Proof of Keys day aims to encourage crypto users to move their funds from exchanges to their own private wallet that they control.
Side note: I would recommend using a fresh address for a touch of added privacy — unless your exchange required you to KYC, in which case you should use a fresh address anyway for practice.

Why is Proof of Keys Day important?

The most important thing that any participant gets from this day is the fact that they have (even symbolically) taken control of their own money. It reminds us that Satoshi created Bitcoin for this very purpose, to be able to transfer value between two parties without having to ask permission or rely on anyone else.
Proof of Keys day also coincides on the anniversary of Bitcoins genesis block.
The Genesis Block contains the first Bitcoin transaction that was ever sent. Satoshi Nakamoto sent 10 bitcoins to Hal Finney, a developer, and early Bitcoin adopter.

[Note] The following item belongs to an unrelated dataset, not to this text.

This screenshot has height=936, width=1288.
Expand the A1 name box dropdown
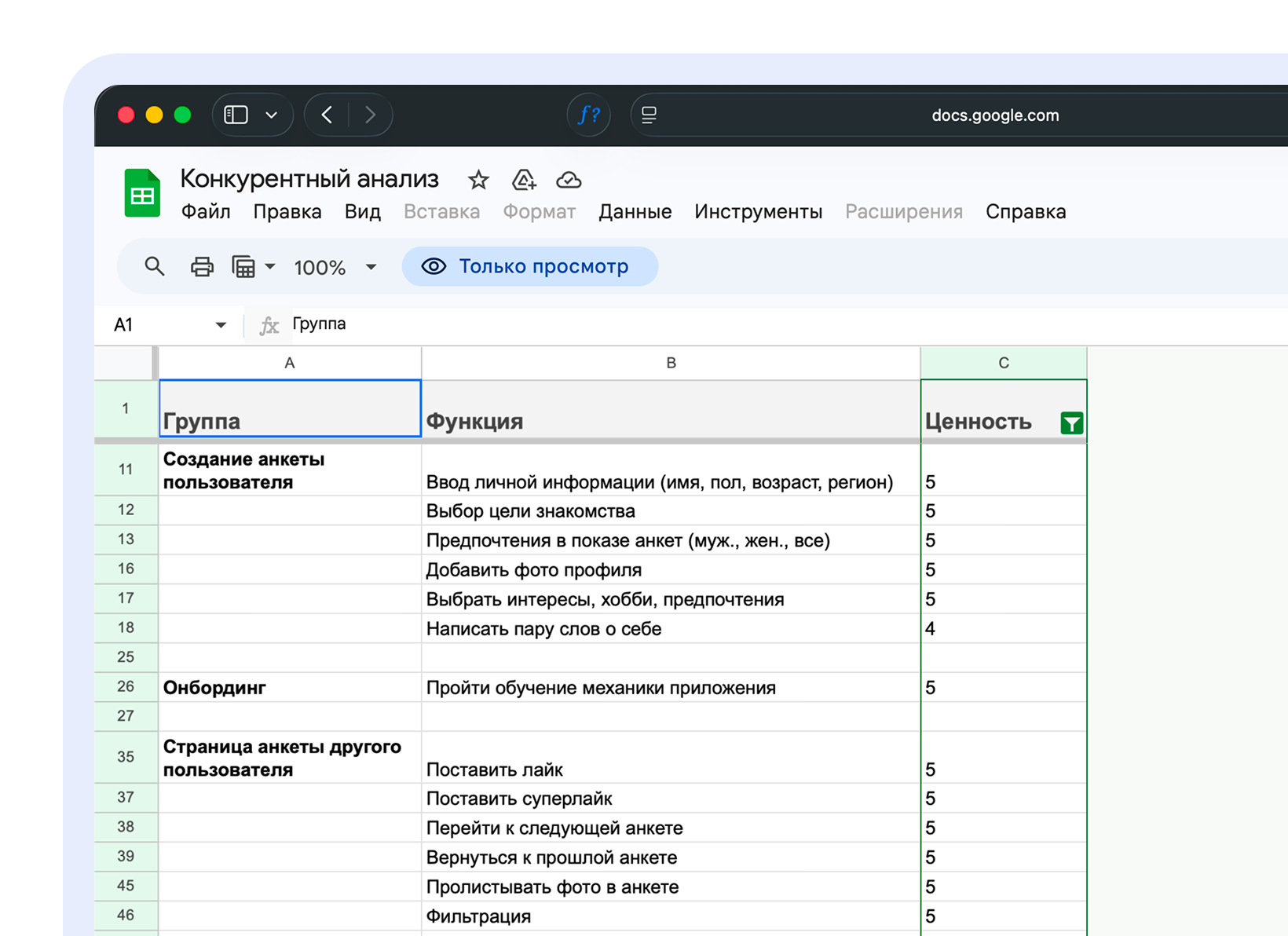pyautogui.click(x=221, y=325)
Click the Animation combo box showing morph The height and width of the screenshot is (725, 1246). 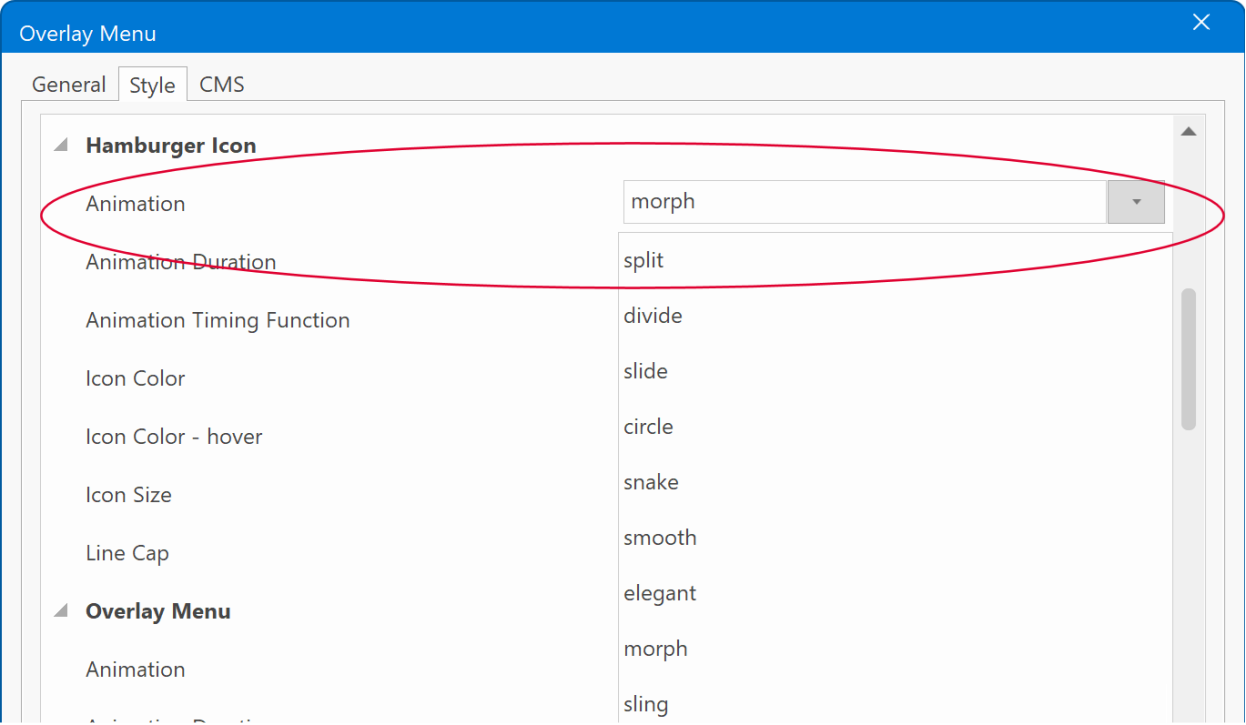(x=865, y=202)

Proof of Keys keeps exchanges accountable

Right now, financial institutions practice something that is called fractional reserve banking.
When you make a deposit into your bank account, you expect that you can withdraw it at any time and they’ll have your money, already allocated to you and to nobody else, right?

Wrong.

When money is deposited into a bank, it is generally now considered theirs — and they can do pretty much anything with it besides (perhaps) outright steal it.
This means that the bank can lend your money out, and only keep a fraction of your deposit, thereby creating imaginary money out of thin air. The percentage that the bank is made to keep depends on your jurisdiction,
In Argentina the banks are required to keep 44% and in Europe, the ECB is only required to hold 1%.
This is how banks make their money, they use your money to loan to others, and the same kind of — hustle, scam, call it what you will — behaviour could, and has been found in some exchanges in the past.
Bank runs are large scale coordinated withdrawals by citizens and/or businesses from a specific or all banks — usually because there is the general suspicion that the bank or entity is not entirely solvent.
Bank runs first came about in the 16th century and have also been used as a mechanism for the blackmail of individuals and governments.
Proof of Keys day, a modern-type bank run, encourages people to withdraw all their assets from crypto exchanges and force exchanges, much like a bank run, to prove their solvency and trustworthiness in a system where trust is not a requirement to transact. You can read more about trustless transactions in an article by Preethi Kasireddy.
If all the customers, or even just the greater majority of customers of exchanges all withdraw their funds, exchanges who intentionally only hold a fraction of their customers’ assets or those who may have been hacked would be exposed for their insolvency.

There were 7 (major) crypto hacks in 2019, totalling at least $150m in losses.

More famous than any hack would be Mt. Gox which saw around 850,000 Bitcoins stolen in 2014.
Exposing insolvency and flexing our keys is our way of holding 3rd parties accountable and ensuring that they earn the trust that we give them.

How do I participate in Proof of Keys day?

This part is kinda fun and pretty easy. If you’re withdrawing bitcoins you can use Green Wallet from Blockstream, and if you’re into Ethereum and its tokens, you can use Trust Wallet from Viktor RadchenkoSide note: You can send your tether to Trust Wallet.
Just be sure that you have a little bit of Ethereum in the wallet if you send any tokens to it, or you won’t be able to move your tokens until you do).
Set up your wallet if you don’t have one, log into your account on your exchange(s) and withdraw all of your funds to your wallet(s).
Thanks for reading this and doing your part in ensuring that those we trust are truly trustworthy.
Info on Blockstream Green can be found here
Info on Trust Wallet can be found here

I am in no way assosciated with Blockstream, Trust Wallet or any other company or person mentioned in this post.